Stored records
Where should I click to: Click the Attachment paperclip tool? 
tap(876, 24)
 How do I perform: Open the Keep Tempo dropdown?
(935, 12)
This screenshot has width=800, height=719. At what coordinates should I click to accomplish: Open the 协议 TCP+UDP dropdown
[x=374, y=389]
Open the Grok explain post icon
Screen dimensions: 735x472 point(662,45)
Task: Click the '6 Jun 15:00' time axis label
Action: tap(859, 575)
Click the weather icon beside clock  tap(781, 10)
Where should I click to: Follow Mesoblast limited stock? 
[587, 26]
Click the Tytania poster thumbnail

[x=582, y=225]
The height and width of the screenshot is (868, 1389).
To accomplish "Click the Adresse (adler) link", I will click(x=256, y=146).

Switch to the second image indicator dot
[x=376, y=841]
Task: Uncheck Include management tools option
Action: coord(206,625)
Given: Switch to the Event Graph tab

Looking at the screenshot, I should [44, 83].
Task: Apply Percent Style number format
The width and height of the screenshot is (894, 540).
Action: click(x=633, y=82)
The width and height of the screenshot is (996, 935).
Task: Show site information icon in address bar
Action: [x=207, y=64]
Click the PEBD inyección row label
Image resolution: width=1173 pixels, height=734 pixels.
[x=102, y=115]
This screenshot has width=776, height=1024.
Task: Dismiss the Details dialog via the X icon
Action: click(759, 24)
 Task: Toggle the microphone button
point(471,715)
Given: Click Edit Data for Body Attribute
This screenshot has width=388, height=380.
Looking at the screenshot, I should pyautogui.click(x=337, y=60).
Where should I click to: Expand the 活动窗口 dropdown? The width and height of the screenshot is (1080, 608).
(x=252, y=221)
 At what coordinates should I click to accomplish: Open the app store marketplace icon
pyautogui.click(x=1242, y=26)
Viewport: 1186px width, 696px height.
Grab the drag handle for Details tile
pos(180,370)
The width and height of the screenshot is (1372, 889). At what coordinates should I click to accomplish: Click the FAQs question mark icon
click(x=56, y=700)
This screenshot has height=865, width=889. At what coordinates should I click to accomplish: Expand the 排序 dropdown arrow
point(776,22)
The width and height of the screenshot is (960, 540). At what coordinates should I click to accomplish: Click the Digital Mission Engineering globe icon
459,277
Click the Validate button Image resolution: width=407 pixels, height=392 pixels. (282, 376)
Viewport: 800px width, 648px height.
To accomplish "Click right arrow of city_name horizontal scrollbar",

• AIM OF THE TASK:
Return each entry without altering a single word.

• ANSWER SECTION:
Where should I click to: Click the Attachment paperclip tool? 
tap(876, 24)
 How do I perform: Open the Keep Tempo dropdown?
(935, 12)
This screenshot has width=800, height=719. At what coordinates should I click to accomplish: Open the 协议 TCP+UDP dropdown
[x=374, y=389]
Open the Grok explain post icon
Screen dimensions: 735x472 point(662,45)
Task: Click the '6 Jun 15:00' time axis label
Action: tap(859, 575)
Click the weather icon beside clock  tap(781, 10)
Where should I click to: Follow Mesoblast limited stock? 
[587, 26]
Click the Tytania poster thumbnail

[x=582, y=225]
The height and width of the screenshot is (868, 1389).
To accomplish "Click the Adresse (adler) link", I will click(x=256, y=146).

Switch to the second image indicator dot
[x=376, y=841]
Task: Uncheck Include management tools option
Action: coord(206,625)
Given: Switch to the Event Graph tab

Looking at the screenshot, I should [44, 83].
Task: Apply Percent Style number format
The width and height of the screenshot is (894, 540).
Action: click(x=633, y=82)
The width and height of the screenshot is (996, 935).
Task: Show site information icon in address bar
Action: [x=207, y=64]
Click the PEBD inyección row label
Image resolution: width=1173 pixels, height=734 pixels.
[x=102, y=115]
This screenshot has width=776, height=1024.
Task: Dismiss the Details dialog via the X icon
Action: click(759, 24)
 Task: Toggle the microphone button
point(471,715)
Given: Click Edit Data for Body Attribute
This screenshot has width=388, height=380.
Looking at the screenshot, I should pyautogui.click(x=337, y=60).
Where should I click to: Expand the 活动窗口 dropdown? The width and height of the screenshot is (1080, 608).
(x=252, y=221)
 At what coordinates should I click to accomplish: Open the app store marketplace icon
pyautogui.click(x=1242, y=26)
Viewport: 1186px width, 696px height.
Grab the drag handle for Details tile
pos(180,370)
The width and height of the screenshot is (1372, 889). At what coordinates should I click to accomplish: Click the FAQs question mark icon
click(x=56, y=700)
This screenshot has height=865, width=889. At what coordinates should I click to accomplish: Expand the 排序 dropdown arrow
point(776,22)
The width and height of the screenshot is (960, 540). At what coordinates should I click to accomplish: Click the Digital Mission Engineering globe icon
459,277
Click the Validate button Image resolution: width=407 pixels, height=392 pixels. (282, 376)
Viewport: 800px width, 648px height.
To accomplish "Click right arrow of city_name horizontal scrollbar",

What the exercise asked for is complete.